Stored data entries
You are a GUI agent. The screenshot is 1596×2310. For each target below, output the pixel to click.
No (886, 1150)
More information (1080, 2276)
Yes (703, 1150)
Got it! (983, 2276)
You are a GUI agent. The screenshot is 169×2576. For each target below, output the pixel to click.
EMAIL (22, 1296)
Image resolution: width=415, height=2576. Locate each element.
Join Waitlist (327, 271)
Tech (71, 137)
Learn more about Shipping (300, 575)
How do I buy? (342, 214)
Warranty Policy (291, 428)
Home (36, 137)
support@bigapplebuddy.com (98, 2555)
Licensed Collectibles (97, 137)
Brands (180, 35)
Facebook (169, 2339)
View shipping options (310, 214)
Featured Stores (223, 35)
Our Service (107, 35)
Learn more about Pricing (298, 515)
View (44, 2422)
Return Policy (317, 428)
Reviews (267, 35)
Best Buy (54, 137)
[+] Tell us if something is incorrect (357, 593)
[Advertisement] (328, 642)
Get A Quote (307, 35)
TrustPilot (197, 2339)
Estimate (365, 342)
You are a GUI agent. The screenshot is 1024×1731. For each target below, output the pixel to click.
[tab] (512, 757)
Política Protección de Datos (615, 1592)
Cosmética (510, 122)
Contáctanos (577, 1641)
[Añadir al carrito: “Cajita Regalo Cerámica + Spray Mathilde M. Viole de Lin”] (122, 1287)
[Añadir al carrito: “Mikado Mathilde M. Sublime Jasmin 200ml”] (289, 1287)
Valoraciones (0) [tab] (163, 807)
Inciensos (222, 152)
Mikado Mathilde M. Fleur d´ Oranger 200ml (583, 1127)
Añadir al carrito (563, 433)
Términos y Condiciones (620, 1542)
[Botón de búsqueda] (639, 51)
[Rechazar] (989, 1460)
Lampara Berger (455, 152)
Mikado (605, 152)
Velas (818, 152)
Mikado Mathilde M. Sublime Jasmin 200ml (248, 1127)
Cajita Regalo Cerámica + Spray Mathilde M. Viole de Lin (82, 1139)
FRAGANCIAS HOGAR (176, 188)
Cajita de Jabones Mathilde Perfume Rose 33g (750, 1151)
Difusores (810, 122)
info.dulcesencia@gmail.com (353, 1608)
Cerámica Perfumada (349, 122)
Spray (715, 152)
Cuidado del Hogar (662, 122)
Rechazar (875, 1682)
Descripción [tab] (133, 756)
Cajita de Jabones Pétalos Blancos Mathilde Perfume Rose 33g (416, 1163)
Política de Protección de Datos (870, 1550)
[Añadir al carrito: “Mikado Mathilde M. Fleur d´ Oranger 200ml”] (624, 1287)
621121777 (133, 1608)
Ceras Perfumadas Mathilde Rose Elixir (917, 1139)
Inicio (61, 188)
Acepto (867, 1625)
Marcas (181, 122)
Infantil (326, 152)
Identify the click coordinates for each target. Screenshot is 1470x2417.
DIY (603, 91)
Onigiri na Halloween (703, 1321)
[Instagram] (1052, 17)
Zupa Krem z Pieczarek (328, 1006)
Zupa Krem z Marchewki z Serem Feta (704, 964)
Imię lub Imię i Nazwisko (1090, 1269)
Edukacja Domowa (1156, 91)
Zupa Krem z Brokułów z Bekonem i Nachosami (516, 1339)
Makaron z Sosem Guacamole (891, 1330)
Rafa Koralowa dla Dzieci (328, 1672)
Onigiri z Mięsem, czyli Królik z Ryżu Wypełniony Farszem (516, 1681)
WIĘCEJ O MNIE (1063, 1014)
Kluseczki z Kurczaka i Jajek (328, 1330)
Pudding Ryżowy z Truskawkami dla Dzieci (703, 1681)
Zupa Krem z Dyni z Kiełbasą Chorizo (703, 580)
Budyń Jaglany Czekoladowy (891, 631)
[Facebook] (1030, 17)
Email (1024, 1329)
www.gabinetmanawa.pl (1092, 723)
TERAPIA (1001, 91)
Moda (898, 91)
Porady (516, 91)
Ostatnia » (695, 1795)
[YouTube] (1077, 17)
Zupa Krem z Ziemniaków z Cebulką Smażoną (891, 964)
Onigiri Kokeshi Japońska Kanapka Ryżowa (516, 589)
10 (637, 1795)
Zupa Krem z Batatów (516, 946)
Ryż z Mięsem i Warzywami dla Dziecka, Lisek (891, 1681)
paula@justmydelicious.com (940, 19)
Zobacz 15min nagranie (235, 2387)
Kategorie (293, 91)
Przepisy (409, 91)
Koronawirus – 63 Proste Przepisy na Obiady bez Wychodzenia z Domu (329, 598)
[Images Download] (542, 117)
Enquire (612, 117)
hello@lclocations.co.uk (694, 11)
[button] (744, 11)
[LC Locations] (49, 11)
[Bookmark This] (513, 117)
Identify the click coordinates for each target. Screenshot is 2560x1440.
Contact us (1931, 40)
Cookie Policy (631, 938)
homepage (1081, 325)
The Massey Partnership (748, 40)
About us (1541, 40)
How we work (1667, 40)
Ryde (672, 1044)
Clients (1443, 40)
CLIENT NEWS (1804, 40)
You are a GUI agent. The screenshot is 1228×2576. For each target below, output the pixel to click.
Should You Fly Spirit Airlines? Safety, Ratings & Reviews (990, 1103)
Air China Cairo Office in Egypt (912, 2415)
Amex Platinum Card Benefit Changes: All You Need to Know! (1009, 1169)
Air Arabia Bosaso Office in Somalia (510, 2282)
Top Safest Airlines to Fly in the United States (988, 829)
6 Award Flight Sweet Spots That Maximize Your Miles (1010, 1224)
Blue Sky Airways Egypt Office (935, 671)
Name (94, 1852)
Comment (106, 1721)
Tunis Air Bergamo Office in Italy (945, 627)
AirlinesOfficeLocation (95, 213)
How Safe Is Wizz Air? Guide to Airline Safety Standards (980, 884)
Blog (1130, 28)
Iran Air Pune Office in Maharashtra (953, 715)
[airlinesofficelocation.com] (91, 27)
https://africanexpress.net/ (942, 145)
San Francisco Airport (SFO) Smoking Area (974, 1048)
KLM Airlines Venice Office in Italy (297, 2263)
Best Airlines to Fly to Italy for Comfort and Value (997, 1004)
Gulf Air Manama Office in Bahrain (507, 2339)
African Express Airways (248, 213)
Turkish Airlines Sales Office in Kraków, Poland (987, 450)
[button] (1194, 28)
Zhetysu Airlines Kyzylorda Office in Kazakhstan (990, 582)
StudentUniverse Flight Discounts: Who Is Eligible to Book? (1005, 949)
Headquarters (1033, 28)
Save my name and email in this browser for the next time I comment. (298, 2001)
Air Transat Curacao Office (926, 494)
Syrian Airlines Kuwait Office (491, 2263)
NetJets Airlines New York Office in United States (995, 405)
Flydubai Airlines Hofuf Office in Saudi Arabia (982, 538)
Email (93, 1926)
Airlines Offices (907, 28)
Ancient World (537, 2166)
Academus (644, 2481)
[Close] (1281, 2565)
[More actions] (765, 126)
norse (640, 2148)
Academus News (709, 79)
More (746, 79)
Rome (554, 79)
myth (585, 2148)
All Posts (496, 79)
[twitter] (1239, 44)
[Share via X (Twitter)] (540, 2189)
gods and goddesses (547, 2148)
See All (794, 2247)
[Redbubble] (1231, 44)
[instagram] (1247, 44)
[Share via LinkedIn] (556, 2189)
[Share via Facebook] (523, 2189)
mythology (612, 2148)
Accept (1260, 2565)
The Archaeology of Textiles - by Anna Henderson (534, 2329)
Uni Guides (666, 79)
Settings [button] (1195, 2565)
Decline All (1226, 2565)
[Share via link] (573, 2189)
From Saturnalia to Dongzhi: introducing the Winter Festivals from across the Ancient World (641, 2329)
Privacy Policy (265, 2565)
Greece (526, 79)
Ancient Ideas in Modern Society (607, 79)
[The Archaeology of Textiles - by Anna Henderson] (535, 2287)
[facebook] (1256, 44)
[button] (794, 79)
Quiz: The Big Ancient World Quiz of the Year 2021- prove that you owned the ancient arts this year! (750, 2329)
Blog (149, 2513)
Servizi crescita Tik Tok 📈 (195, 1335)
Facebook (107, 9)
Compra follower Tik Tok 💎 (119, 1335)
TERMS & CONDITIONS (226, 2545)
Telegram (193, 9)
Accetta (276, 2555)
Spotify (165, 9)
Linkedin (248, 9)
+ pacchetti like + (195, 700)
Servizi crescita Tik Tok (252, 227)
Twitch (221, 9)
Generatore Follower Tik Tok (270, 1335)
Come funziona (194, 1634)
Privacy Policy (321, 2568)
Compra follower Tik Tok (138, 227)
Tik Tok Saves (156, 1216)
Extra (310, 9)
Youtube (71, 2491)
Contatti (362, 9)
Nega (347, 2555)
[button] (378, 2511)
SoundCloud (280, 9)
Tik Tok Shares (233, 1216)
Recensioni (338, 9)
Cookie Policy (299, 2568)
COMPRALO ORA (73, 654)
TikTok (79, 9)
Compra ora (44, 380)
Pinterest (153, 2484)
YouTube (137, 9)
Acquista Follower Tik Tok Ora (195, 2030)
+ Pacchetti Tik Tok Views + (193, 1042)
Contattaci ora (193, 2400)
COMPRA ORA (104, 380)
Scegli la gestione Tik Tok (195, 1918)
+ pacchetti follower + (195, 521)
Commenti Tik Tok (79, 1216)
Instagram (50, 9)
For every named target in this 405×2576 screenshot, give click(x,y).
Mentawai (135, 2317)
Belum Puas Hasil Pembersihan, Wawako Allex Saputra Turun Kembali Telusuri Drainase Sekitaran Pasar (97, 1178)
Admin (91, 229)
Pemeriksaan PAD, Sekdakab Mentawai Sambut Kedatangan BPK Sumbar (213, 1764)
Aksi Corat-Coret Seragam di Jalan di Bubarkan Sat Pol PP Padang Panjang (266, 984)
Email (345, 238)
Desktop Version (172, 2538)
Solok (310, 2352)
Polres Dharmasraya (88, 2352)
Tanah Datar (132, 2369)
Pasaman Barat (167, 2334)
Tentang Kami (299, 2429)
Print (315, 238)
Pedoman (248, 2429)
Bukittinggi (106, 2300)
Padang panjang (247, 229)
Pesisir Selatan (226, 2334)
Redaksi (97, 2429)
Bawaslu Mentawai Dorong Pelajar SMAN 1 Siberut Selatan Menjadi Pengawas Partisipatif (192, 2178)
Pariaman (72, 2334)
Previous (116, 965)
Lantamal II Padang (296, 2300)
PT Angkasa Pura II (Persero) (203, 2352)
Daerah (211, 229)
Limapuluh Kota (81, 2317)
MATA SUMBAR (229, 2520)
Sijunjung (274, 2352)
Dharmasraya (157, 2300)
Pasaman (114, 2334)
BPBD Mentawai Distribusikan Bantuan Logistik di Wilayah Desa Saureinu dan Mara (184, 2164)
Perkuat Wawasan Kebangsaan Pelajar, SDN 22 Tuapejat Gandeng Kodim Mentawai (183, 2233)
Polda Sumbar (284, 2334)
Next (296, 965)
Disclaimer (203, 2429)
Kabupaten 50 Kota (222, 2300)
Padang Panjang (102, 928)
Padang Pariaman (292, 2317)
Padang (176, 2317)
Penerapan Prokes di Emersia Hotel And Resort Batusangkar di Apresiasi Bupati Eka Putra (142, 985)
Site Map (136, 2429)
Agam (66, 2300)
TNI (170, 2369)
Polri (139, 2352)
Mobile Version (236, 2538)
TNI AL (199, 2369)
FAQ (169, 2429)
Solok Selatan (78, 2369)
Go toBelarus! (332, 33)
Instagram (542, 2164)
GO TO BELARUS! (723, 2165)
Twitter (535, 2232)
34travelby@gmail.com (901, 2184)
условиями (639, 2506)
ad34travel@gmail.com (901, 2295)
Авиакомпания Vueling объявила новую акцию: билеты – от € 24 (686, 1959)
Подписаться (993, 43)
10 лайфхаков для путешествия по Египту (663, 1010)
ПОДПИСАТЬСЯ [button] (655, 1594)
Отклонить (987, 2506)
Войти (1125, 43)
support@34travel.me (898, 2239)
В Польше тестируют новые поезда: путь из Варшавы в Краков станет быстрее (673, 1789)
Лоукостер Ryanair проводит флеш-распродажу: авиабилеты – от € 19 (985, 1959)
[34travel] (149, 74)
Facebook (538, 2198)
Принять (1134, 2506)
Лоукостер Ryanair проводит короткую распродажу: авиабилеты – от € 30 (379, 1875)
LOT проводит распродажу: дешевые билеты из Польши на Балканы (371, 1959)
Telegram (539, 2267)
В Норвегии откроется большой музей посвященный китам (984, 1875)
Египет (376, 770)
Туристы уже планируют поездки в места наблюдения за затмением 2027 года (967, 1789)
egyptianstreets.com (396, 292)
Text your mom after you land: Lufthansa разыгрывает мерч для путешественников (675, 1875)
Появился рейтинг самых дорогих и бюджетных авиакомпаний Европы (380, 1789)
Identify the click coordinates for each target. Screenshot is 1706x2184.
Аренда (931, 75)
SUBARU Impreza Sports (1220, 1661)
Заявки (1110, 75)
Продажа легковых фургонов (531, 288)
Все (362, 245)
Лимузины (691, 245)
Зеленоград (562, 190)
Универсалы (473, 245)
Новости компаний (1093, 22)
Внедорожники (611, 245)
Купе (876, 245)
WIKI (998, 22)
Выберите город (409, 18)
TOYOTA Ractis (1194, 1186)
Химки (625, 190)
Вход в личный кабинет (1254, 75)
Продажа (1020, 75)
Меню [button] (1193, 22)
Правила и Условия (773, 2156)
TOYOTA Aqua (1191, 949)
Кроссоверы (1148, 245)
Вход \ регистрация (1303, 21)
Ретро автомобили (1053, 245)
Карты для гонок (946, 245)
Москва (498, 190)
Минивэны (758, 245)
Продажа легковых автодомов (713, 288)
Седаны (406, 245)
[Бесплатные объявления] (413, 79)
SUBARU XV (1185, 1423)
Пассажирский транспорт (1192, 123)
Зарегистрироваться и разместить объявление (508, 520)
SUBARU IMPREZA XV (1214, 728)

Your assignment: All lines that contain the word "Reviews" must be copied from the records above.

Expected answer:
Reviews (267, 35)
Should You Fly Spirit Airlines? Safety, Ratings & Reviews (990, 1103)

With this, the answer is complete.